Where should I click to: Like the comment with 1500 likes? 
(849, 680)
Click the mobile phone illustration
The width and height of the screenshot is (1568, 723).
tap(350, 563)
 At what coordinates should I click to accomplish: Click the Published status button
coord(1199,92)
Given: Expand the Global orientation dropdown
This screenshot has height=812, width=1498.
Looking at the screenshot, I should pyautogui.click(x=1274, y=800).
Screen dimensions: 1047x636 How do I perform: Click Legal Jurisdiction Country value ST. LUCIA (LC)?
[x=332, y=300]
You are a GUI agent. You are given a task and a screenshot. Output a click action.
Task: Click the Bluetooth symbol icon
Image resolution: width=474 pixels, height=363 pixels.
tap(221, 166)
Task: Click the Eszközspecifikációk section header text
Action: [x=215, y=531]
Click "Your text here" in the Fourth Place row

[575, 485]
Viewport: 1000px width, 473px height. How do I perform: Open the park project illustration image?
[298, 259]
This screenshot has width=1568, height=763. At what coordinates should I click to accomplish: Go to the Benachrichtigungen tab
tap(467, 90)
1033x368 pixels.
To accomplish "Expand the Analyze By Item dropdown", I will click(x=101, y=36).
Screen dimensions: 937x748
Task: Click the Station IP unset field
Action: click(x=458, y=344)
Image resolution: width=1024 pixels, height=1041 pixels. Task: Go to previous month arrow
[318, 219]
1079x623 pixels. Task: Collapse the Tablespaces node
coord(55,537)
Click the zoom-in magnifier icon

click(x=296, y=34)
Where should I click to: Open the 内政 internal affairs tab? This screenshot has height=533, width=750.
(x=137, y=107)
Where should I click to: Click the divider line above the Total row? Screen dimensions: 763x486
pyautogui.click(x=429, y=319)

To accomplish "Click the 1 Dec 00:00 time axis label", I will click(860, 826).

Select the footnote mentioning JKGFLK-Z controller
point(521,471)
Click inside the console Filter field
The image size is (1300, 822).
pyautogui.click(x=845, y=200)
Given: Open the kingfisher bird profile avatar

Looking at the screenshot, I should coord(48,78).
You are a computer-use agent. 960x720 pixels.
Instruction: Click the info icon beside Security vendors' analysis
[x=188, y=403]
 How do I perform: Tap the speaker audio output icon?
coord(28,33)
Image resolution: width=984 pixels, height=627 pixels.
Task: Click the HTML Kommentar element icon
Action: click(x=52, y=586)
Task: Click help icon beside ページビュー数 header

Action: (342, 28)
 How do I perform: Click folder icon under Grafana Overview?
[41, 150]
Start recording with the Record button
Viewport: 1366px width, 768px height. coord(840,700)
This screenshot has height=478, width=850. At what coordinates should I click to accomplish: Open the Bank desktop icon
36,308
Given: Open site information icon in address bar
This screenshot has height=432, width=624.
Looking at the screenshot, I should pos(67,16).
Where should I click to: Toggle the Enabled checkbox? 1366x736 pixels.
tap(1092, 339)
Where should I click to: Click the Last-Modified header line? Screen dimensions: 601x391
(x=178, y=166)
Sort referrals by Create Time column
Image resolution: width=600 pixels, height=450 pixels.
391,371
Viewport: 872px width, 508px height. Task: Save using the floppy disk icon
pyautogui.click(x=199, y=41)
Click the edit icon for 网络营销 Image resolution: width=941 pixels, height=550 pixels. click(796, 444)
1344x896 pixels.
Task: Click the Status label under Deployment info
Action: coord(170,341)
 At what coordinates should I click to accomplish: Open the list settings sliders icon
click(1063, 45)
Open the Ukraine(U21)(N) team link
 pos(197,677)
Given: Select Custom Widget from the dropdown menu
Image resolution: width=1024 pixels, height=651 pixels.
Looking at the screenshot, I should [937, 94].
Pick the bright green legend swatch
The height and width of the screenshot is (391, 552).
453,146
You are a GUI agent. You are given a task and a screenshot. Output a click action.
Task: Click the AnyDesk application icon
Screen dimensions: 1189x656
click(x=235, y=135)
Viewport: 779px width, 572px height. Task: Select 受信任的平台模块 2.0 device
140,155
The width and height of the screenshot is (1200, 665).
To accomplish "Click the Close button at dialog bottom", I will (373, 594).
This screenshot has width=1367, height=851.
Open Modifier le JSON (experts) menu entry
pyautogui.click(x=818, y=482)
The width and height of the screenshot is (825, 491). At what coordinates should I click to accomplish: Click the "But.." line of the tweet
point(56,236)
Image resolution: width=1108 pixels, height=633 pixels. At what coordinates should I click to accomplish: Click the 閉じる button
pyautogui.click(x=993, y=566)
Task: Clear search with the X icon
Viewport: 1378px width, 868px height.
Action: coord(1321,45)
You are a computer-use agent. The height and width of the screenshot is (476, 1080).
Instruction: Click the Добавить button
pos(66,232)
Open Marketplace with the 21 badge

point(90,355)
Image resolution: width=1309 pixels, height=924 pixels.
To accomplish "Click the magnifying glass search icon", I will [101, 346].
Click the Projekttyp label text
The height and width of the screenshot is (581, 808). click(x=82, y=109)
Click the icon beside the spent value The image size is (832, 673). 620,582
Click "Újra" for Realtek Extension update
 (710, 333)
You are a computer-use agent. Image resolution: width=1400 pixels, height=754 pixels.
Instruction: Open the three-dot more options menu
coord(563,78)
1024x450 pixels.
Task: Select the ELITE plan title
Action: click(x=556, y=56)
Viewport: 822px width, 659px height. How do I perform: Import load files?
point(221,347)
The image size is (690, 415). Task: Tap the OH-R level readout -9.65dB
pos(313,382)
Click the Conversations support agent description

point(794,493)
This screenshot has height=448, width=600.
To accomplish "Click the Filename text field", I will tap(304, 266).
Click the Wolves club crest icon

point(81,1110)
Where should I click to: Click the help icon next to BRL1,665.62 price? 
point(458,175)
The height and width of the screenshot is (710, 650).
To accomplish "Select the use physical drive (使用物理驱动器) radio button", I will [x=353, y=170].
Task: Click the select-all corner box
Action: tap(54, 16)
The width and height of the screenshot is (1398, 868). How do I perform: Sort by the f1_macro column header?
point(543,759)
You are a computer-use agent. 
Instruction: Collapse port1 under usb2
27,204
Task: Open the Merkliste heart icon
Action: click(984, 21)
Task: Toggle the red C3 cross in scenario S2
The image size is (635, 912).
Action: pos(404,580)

# [Action item]
Exact copies of all the records are required.

# [Response]
Where should I click to: Like the comment with 1500 likes? 
(849, 680)
Click the mobile phone illustration
The width and height of the screenshot is (1568, 723).
tap(350, 563)
 At what coordinates should I click to accomplish: Click the Published status button
coord(1199,92)
Given: Expand the Global orientation dropdown
This screenshot has height=812, width=1498.
Looking at the screenshot, I should pyautogui.click(x=1274, y=800).
Screen dimensions: 1047x636 How do I perform: Click Legal Jurisdiction Country value ST. LUCIA (LC)?
[x=332, y=300]
You are a GUI agent. You are given a task and a screenshot. Output a click action.
Task: Click the Bluetooth symbol icon
Image resolution: width=474 pixels, height=363 pixels.
tap(221, 166)
Task: Click the Eszközspecifikációk section header text
Action: [x=215, y=531]
Click "Your text here" in the Fourth Place row

[575, 485]
Viewport: 1000px width, 473px height. How do I perform: Open the park project illustration image?
[298, 259]
This screenshot has width=1568, height=763. At what coordinates should I click to accomplish: Go to the Benachrichtigungen tab
tap(467, 90)
1033x368 pixels.
To accomplish "Expand the Analyze By Item dropdown", I will click(x=101, y=36).
Screen dimensions: 937x748
Task: Click the Station IP unset field
Action: click(x=458, y=344)
Image resolution: width=1024 pixels, height=1041 pixels. Task: Go to previous month arrow
[318, 219]
1079x623 pixels. Task: Collapse the Tablespaces node
coord(55,537)
Click the zoom-in magnifier icon

click(x=296, y=34)
Where should I click to: Open the 内政 internal affairs tab? This screenshot has height=533, width=750.
(x=137, y=107)
Where should I click to: Click the divider line above the Total row? Screen dimensions: 763x486
pyautogui.click(x=429, y=319)

To accomplish "Click the 1 Dec 00:00 time axis label", I will click(860, 826).

Select the footnote mentioning JKGFLK-Z controller
point(521,471)
Click inside the console Filter field
The image size is (1300, 822).
pyautogui.click(x=845, y=200)
Given: Open the kingfisher bird profile avatar

Looking at the screenshot, I should coord(48,78).
You are a computer-use agent. 960x720 pixels.
Instruction: Click the info icon beside Security vendors' analysis
[x=188, y=403]
 How do I perform: Tap the speaker audio output icon?
coord(28,33)
Image resolution: width=984 pixels, height=627 pixels.
Task: Click the HTML Kommentar element icon
Action: click(x=52, y=586)
Task: Click help icon beside ページビュー数 header

Action: (342, 28)
 How do I perform: Click folder icon under Grafana Overview?
[41, 150]
Start recording with the Record button
Viewport: 1366px width, 768px height. coord(840,700)
This screenshot has height=478, width=850. At what coordinates should I click to accomplish: Open the Bank desktop icon
36,308
Given: Open site information icon in address bar
This screenshot has height=432, width=624.
Looking at the screenshot, I should pos(67,16).
Where should I click to: Toggle the Enabled checkbox? 1366x736 pixels.
tap(1092, 339)
Where should I click to: Click the Last-Modified header line? Screen dimensions: 601x391
(x=178, y=166)
Sort referrals by Create Time column
Image resolution: width=600 pixels, height=450 pixels.
391,371
Viewport: 872px width, 508px height. Task: Save using the floppy disk icon
pyautogui.click(x=199, y=41)
Click the edit icon for 网络营销 Image resolution: width=941 pixels, height=550 pixels. click(796, 444)
1344x896 pixels.
Task: Click the Status label under Deployment info
Action: coord(170,341)
 At what coordinates should I click to accomplish: Open the list settings sliders icon
click(1063, 45)
Open the Ukraine(U21)(N) team link
 pos(197,677)
Given: Select Custom Widget from the dropdown menu
Image resolution: width=1024 pixels, height=651 pixels.
Looking at the screenshot, I should [937, 94].
Pick the bright green legend swatch
The height and width of the screenshot is (391, 552).
453,146
You are a GUI agent. You are given a task and a screenshot. Output a click action.
Task: Click the AnyDesk application icon
Screen dimensions: 1189x656
click(x=235, y=135)
Viewport: 779px width, 572px height. Task: Select 受信任的平台模块 2.0 device
140,155
The width and height of the screenshot is (1200, 665).
To accomplish "Click the Close button at dialog bottom", I will (373, 594).
This screenshot has width=1367, height=851.
Open Modifier le JSON (experts) menu entry
pyautogui.click(x=818, y=482)
The width and height of the screenshot is (825, 491). At what coordinates should I click to accomplish: Click the "But.." line of the tweet
point(56,236)
Image resolution: width=1108 pixels, height=633 pixels. At what coordinates should I click to accomplish: Click the 閉じる button
pyautogui.click(x=993, y=566)
Task: Clear search with the X icon
Viewport: 1378px width, 868px height.
Action: coord(1321,45)
You are a computer-use agent. The height and width of the screenshot is (476, 1080).
Instruction: Click the Добавить button
pos(66,232)
Open Marketplace with the 21 badge

point(90,355)
Image resolution: width=1309 pixels, height=924 pixels.
To accomplish "Click the magnifying glass search icon", I will [101, 346].
Click the Projekttyp label text
The height and width of the screenshot is (581, 808). click(x=82, y=109)
Click the icon beside the spent value The image size is (832, 673). 620,582
Click "Újra" for Realtek Extension update
 (710, 333)
You are a computer-use agent. Image resolution: width=1400 pixels, height=754 pixels.
Instruction: Open the three-dot more options menu
coord(563,78)
1024x450 pixels.
Task: Select the ELITE plan title
Action: click(x=556, y=56)
Viewport: 822px width, 659px height. How do I perform: Import load files?
point(221,347)
The image size is (690, 415). Task: Tap the OH-R level readout -9.65dB
pos(313,382)
Click the Conversations support agent description

point(794,493)
This screenshot has height=448, width=600.
To accomplish "Click the Filename text field", I will tap(304, 266).
Click the Wolves club crest icon

point(81,1110)
Where should I click to: Click the help icon next to BRL1,665.62 price? 
point(458,175)
The height and width of the screenshot is (710, 650).
To accomplish "Select the use physical drive (使用物理驱动器) radio button", I will [x=353, y=170].
Task: Click the select-all corner box
Action: tap(54, 16)
The width and height of the screenshot is (1398, 868). How do I perform: Sort by the f1_macro column header?
point(543,759)
You are a computer-use agent. 
Instruction: Collapse port1 under usb2
27,204
Task: Open the Merkliste heart icon
Action: click(984, 21)
Task: Toggle the red C3 cross in scenario S2
The image size is (635, 912).
Action: pos(404,580)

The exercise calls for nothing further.